Triruvananthapuram é a única cidade indiana com um milhão de habitantes ou mais que deixou de ter um sistema centralizado de coleta de resíduos, lixão ou aterro. Isso significa que não existe por ali recolhimento diário ou semanal de lixo, mas campanhas de arrecadação de materiais recicláveis que acontecem mensalmente. Plástico, papéis e metais podem ser vendidos, doados ou entregues limpos ao governo ou a ONGs e entidades privadas.

“Somos um Estado muito populoso e povoado. Com o fechamento das plantas de processamento centralizadas de lixo, já não existem opções de locais para despejá-lo. Não havia escolha”, conta Kuppu Vasuki, responsável pela missão Suchitwa, criada pelo governo estadual para ajudar nas políticas de saneamento e manejo de lixo.

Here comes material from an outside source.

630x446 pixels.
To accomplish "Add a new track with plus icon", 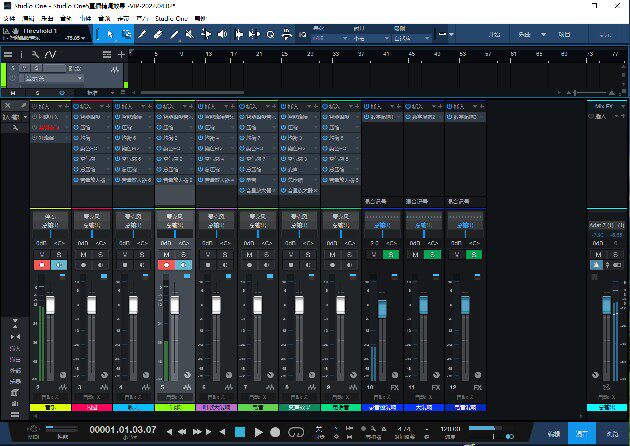I will [x=121, y=55].
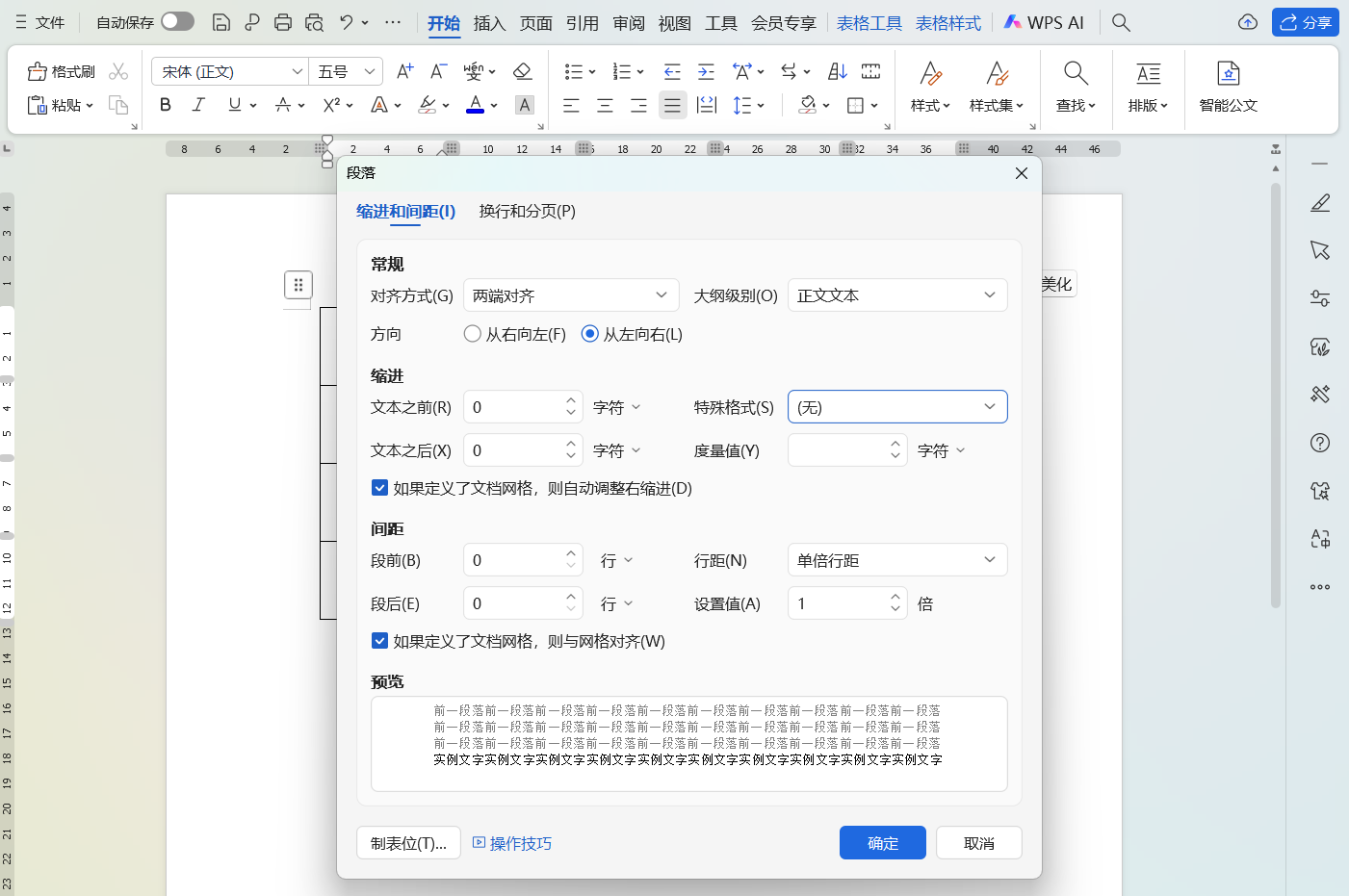Open the 智能公文 tool
The height and width of the screenshot is (896, 1349).
coord(1228,87)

Uma mulher de meia idade, cabelos escuros que vão até abaixo das orelhas e um pequeno ponto castanho entre as sobrancelhas, usa brincos prateados em formato de sino e veste uma camisa verde abacate. A camisa tem mangas longas arregaçadas quase até os cotovelos e um decote em diagonal descendente para a sua direita. A mulher está sentada em uma cadeira de couro preto e apoia os braços sobre uma mesa com superfície de vidro, entrelaçando os dedos. Ela sorri na direção do outro lado da mesa, diagonal em relação à câmera, que a fotografa pelo lado esquerdo. Sobre a mesa, há uma carteira de couro marrom claro, sobre a qual estão os fios brancos de um fone de ouvido intra auricular, conectados a um celular branco. Ao fundo, paredes de palha com juntas de madeira, iluminadas e desfocadas.

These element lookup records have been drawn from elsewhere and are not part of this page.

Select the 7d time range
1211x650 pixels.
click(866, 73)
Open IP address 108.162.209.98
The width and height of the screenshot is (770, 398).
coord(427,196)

Kuppu Vasuki, responsável pela missão Suchitwa, criada pelo governo estadual para auxiliar e implementar políticas de saneamento e manejo de lixo (Carolina Oms / Believe.Earth)

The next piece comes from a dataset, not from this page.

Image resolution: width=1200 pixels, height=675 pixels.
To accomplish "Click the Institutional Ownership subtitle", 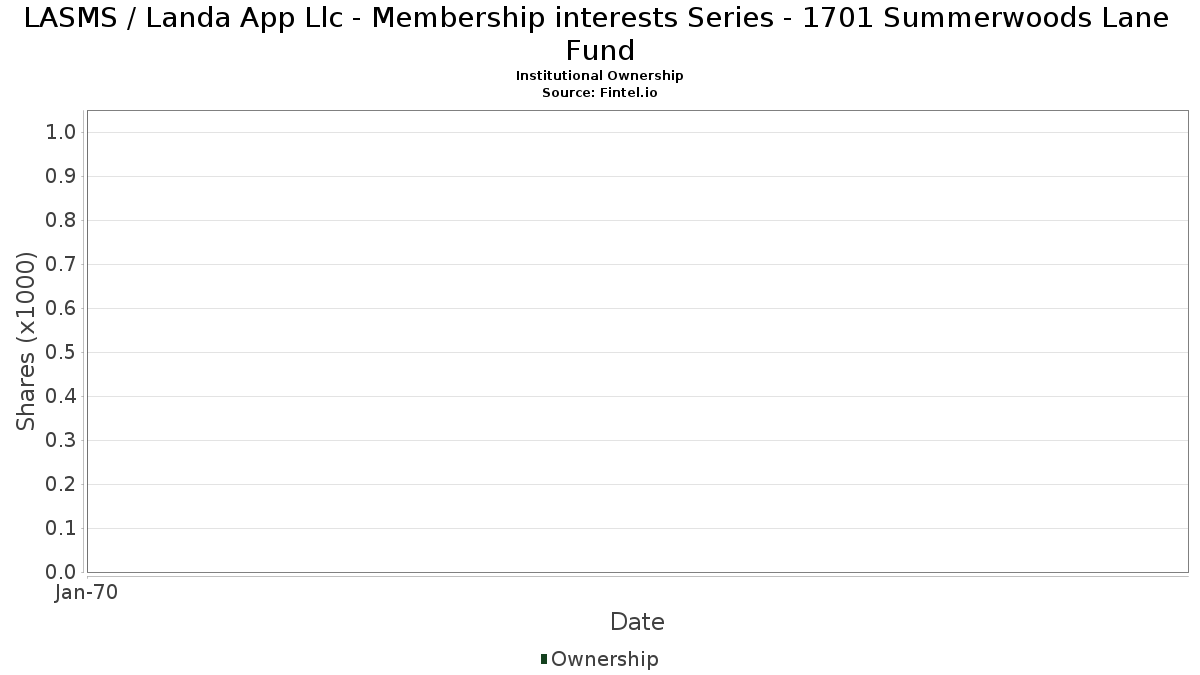I will 599,76.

O governo de Kerala está realizando uma pesquisa para investigar como cada morador maneja seus resíduos. Enquanto aguarda esses dados, Vasuki estima que cerca de 70% das casas em áreas rurais e 50% dos lares urbanos fazem compostagem.  No setor privado, a cidade só autoriza o funcionamento de empresas que dão destinação certa para o lixo orgânico e ainda cobra uma taxa pelo recolhimento dos recicláveis já separados e limpos.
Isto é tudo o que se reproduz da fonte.